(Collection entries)
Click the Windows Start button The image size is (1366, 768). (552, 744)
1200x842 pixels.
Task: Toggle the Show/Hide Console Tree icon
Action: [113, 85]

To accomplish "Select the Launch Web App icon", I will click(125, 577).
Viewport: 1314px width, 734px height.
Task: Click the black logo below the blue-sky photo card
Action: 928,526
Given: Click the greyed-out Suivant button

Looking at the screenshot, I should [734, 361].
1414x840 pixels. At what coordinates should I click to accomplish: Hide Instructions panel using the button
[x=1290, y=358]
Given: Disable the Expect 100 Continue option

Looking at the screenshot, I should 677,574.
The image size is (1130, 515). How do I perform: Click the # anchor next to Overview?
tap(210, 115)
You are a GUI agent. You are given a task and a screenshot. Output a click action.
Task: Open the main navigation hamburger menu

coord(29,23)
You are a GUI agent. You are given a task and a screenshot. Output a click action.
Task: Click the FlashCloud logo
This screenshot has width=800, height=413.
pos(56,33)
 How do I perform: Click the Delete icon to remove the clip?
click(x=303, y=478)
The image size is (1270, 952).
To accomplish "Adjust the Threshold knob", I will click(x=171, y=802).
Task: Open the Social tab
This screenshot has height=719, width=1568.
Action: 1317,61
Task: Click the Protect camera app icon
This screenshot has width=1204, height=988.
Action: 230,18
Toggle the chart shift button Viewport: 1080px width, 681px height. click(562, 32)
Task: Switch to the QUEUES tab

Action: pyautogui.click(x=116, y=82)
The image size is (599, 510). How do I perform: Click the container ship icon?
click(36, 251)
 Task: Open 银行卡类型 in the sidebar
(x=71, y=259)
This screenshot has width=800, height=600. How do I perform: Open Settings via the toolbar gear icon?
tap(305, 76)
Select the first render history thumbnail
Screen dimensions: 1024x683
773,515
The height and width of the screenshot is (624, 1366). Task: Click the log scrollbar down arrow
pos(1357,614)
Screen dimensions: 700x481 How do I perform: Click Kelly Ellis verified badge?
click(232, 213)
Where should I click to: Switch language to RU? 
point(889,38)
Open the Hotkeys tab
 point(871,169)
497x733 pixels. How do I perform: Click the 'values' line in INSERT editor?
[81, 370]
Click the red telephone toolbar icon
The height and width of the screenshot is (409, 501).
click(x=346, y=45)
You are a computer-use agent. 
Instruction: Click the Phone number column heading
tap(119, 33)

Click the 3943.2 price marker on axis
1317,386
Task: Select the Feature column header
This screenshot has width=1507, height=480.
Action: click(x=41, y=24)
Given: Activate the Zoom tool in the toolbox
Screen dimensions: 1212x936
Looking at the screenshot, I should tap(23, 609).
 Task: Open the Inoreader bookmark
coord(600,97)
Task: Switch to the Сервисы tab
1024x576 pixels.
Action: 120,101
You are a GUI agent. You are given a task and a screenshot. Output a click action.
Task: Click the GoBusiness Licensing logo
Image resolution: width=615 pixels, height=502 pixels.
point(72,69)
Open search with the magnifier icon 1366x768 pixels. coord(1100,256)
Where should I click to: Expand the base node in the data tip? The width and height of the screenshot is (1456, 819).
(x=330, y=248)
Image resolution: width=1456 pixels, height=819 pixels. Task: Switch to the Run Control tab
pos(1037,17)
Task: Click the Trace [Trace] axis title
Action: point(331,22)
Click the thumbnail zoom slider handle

Aim
Copy the lines from the one containing "Task: Select the Feature column header" through the one containing "Looking at the screenshot, I should tap(23, 609).", inclusive, renaming "Zoom tool" to "Hand tool" and keeping everything else the same.

Correct response
Task: Select the Feature column header
This screenshot has width=1507, height=480.
Action: click(x=41, y=24)
Given: Activate the Hand tool in the toolbox
Screen dimensions: 1212x936
Looking at the screenshot, I should tap(23, 609).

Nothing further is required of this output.